The Children's Institute Blog

Café Concert at The Day School

Posted: Jun 02, 2017 by The Children's Institute

Jen Sweazon filled The Children Institute of Pittsburgh’s café with an enormous amount of energy this week with her tap dance performance for The Day School (TDS) students. 

Her performance was part of a café concert series set up by TDS music teacher Eric Emmons, who feels performances such as these should be as casual and comfortable as possible.

“I wanted our older students to have a chance to enjoy music in a less formal setting, and also to practice their social and money skills at the same time,” he said.

And based off student reactions to the performance, there’s no question that this was achieved.


There have been many concerts throughout the year, but this one was very unique for two reasons. One was that this was the first concert to incorporate dance, music and video. Jen had a total of four performances, followed by a video on the history of tap dance after each routine. This gave both an entertainment and historical view for the students to enjoy

Two is that Jen is one of The Children’s Institutes own.
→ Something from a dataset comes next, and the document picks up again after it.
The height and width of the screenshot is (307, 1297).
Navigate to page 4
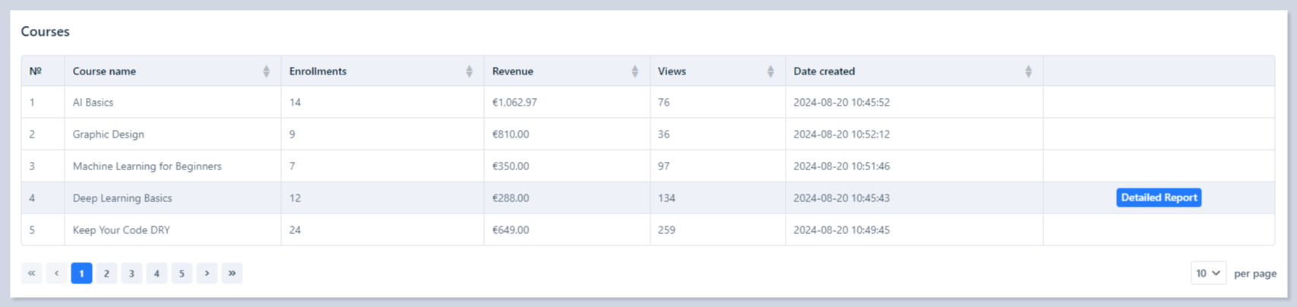point(157,274)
Not only does she have incredible tap dancing skills, but also has taught as a TDS teacher for more than four years now. 

Jen started as a student teacher in the spring of 2013. She fit right in.
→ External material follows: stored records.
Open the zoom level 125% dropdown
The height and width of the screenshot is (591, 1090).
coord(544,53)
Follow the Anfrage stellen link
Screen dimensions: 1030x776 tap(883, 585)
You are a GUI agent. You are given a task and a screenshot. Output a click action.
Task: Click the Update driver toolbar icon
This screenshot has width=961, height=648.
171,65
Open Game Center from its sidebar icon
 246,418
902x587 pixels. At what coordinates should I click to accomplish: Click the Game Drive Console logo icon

“I always wanted to work here,” Jen told me. “I actually realized I wanted to teach because I was a dance assistant at my old dance school and loved working with kids.” 

She brought this passion with her to the stage as she did her first performance to the song “Footloose,” a great first choice to hype up the students. At one point she even brought up some students to dance with her, as well as dancing with those in the crowd. Employees and students alike were able to appreciate the concert. One café worker even stopped over to say “Wow, she can really dance.”

Jen’s motivation for performing was being able to provide a fun and entertaining show for the students. 

“I’d say my favorite part of the concert was seeing the students’ faces from my perspective,” she said. “It was awesome seeing them react and hearing their comments/noises when I stepped foot on the stage. Seeing their joy definitely made all my work worth it.”